As usual, we define the if_statement method below that will handle compiling the if statement.

pub fn if_statement(&mut self, i: &Interpreter){
    let loop_start  = self.chunk.as_ref().unwrap().code.len();
    self.consume(LeftParen, "Expect '(' after 'if'.");
    self.expression(i);
    self.consume(RightParen, "Expect '(' after 'if'.");
    let then_jump = self.emit_jump(OpJumpIfFalse);
        
    self.statement(i);
    let jump = self.emit_jump(OpJump);
    self.patch_jump(then_jump);

    if self.match_token(vec![TokenType::Else]){
        self.statement(i);
    }
     
    self.patch_jump(jump);
}

The if statement is of the form if expression then block else block. A compiled if statement is of the general form shown in figure 1.0.

The process for compiling the if statement is as follows.

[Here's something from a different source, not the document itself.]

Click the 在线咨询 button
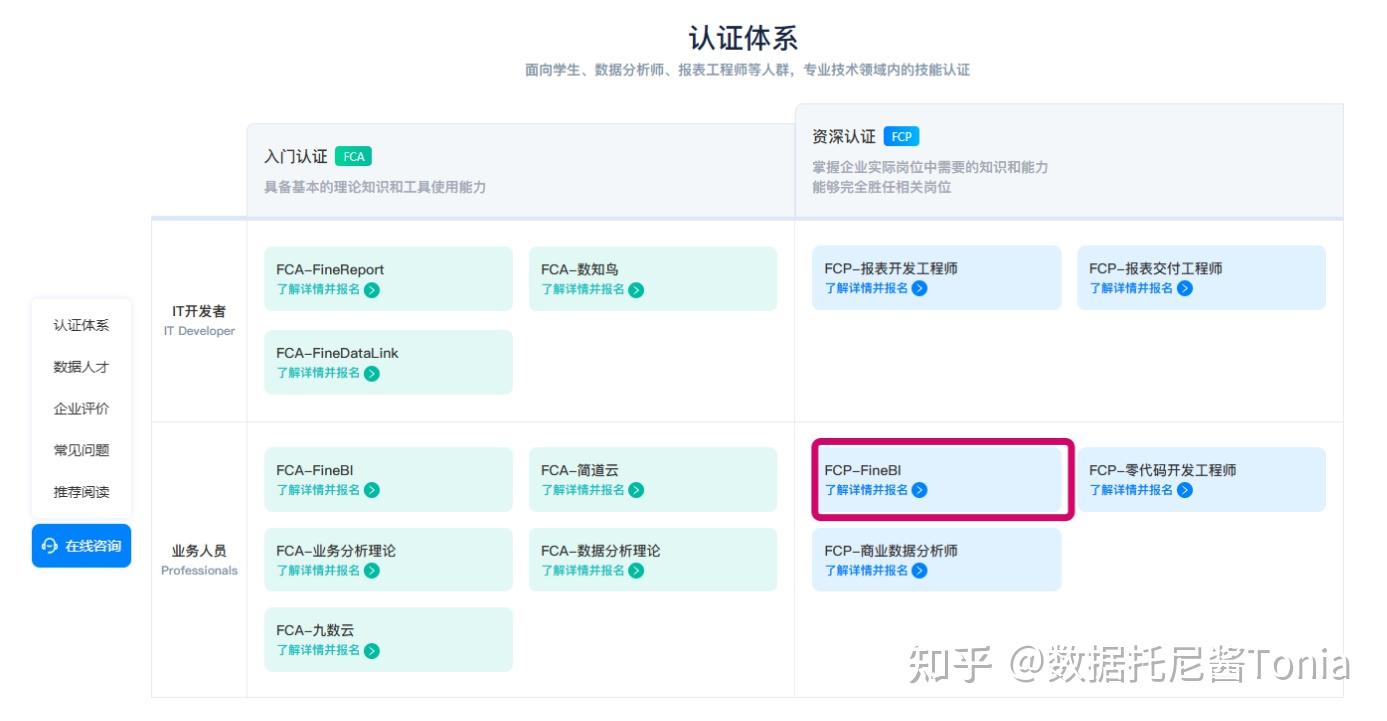pyautogui.click(x=81, y=546)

First, compile the if statement's condition expression.
Emit a JUMP_IF_FALSE instruction with a placeholder as its jump target. This instruction will skip the if block if the condition from above is false. We have to use a placeholder as the target because we do not yet know where the code should jump to.
Compile the instructions within the if’s then block.
Emit a JUMP instruction with a placeholder for it target. If an else block exists, this instruction will skip over it. A placeholder is used for the jump target.
Compile statements in the else block if any.
Patch the jump instructions. We use the patch_jump method to replace the placeholders with the actual jump locations. Patching in this case means computing the required offset from the jump instruction to where the interpreter should continue execution and then updating the jump operands. Patching happens at different points within the code - once we know where a jump must end up we, patch that jump statement. The implementation of the patch_jump method is shown below.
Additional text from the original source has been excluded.